645 Kms à la nage, 10253 Kms de vélos et un peu

645 Kms à la nage, 10253 Kms de vélos et un peu moins de 3500 Kms pour la détente à pied. C’est le total d’une année d’entraînement pour en arriver là.

Dimanche 13 Juillet 2008, Lac de Zurich, Suisse, 07h du matin. Je fais le vide, je revois mon plan de course et mes ravitos. Je n’ai rien oublié et je suis prêt, même la pluie qui tombe, fortement depuis la nuit dernière, s’est légèrement calmé même si le ciel reste bouché.

Je ne sais pas à quoi pense les gars qui m’entourent, j’aimerais bien parfois. Perso, je revois toutes les personnes qui m’ont soutenus, aidés, de prêt ou de loin. Je me remémore les conseils (les encouragements dans les moments difficiles de ma prépa) de Coach Chris et sa motivation, je sais qu’il sera devant son écran, l’athlete Finder fonctionnant à bloc. Je pense, comme à Nice, à ma sœur Véro, cloué dans son fauteuil roulant qui m’a toujours poussé pour que je me dépasse et qui m’aurait sûrement accompagné dans mes délires sportifs. Je pense à mon père qui aurait été fier de moi. Au final, c’est à ma chérie que je pense car c’est elle aussi qui va courir avec moi. Toi aussi tu as subi ma prépa, toi aussi tu as subi mes défaillances, mes joies, mes doutes mais tu as surtout eu confiance en moi et tu as toujours eu énormément de patience pour me supporter. Rien que pour ça, j’ai une chance folle et je le sais, Merci.

__Données__:

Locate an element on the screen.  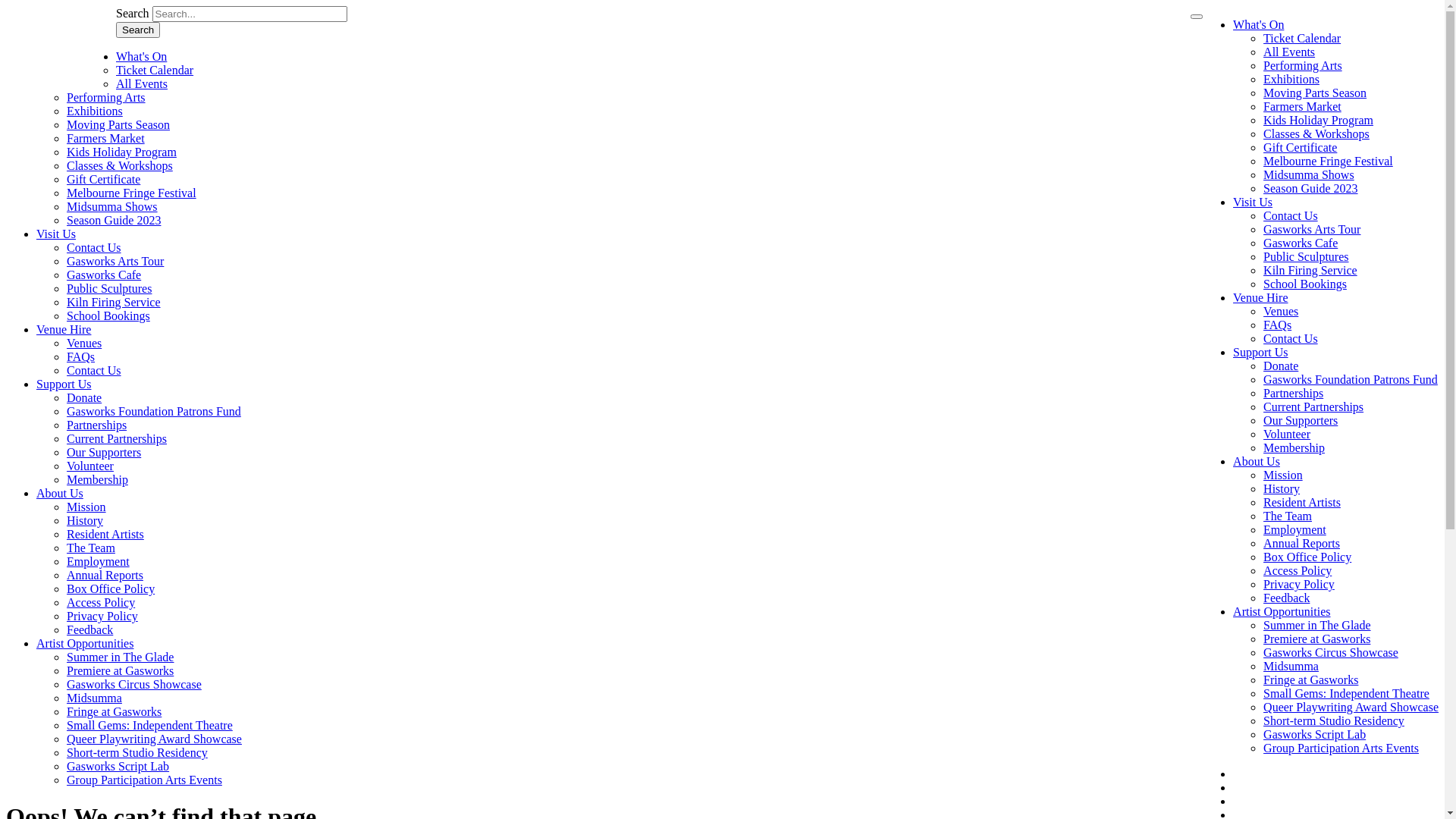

--

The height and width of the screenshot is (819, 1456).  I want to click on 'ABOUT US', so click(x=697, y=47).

__Consigne 1__: Recopiez le passage du récit de course compris entre « Dimanche 13 Juillet » et « ciel reste bouché. », ces deux bornes incluses.
__Consigne 2__: Pouvez-vous reprendre le récit de course là où il s'interrompt ?
Les lignes n'ont aucun rapport avec le récit de course.

__Réponse rédigée 1__:
Dimanche 13 Juillet 2008, Lac de Zurich, Suisse, 07h du matin. Je fais le vide, je revois mon plan de course et mes ravitos. Je n’ai rien oublié et je suis prêt, même la pluie qui tombe, fortement depuis la nuit dernière, s’est légèrement calmé même si le ciel reste bouché.

__Réponse rédigée 2__:
Retour à la réalité. L’eau est bonne, plus chaude que la température extérieure qui caille plus que les autres jours, je ne vois pas les bouées au large mais je suivrais la masse, bin oui quoi, être nul en natation ne peut pas avoir que des désavantages. Mis à l’eau tranquille car contrairement aux autres années, le départ sera donné à quelques 200m du bord. Serein, les pros sont désormais loin et je suis surpris par le départ que certains ont volé et qui ont emmené la masse. Je ne mets pas longtemps à nager sans encombre car les entraînements ont encore payé, j’ai pris un départ plutôt rapide afin de faire le trou et être tranquille. La premiére boucle est rapidement finie, en 26 minutes pour moi et je suis content de ce temps mais je me dis qu’il ne faut pas que je lache, maintiens le cap. Comme d’hab, j’ai un petit coup d’œil pour les tricheurs qui coupent la natation mais pas grave, ce sont des morts que je ramasserais en vélo. Le deuxième tour va être sûrement plus difficile car le temps se détériore grandement, je ne vois pas à 50m. Passage à l’australienne où je double quelques mecs dont certains abandonnent déjà.

Le deuxième tour est à l’identique du premier mais j’ai beaucoup plus de mal à me repérer et à avancer. Des mecs me rattrapent, ont tout le lac pour passer mais c’est moins marrant que de me monter dessus. 01h00’40, c’est mon temps au passage du portique qui se situe à 150m de la sortie de l’eau. Pas mal et dans l’ordre de marche que je m’étais fixé, malgré mes petits soucis de combi juste avant le départ, celle-ci s’est déchirée sur le raccord au-dessus des fesses, laissant passer l’eau. Mauvais présage ?

La transition fut beaucoup plus longue que prévue du fait de la pluie. Les chaussettes qui ne s’enfilent pas, la bâche du vélo qui ne se barre pas, les chaussures trempées, le coupe-vent qui ne sera utile que sur un tour… Bref, c’est la fête. Après 3’10, je sors du parc et me lancent dans mon deuxième défi, y revenir dans moins de 5 heures.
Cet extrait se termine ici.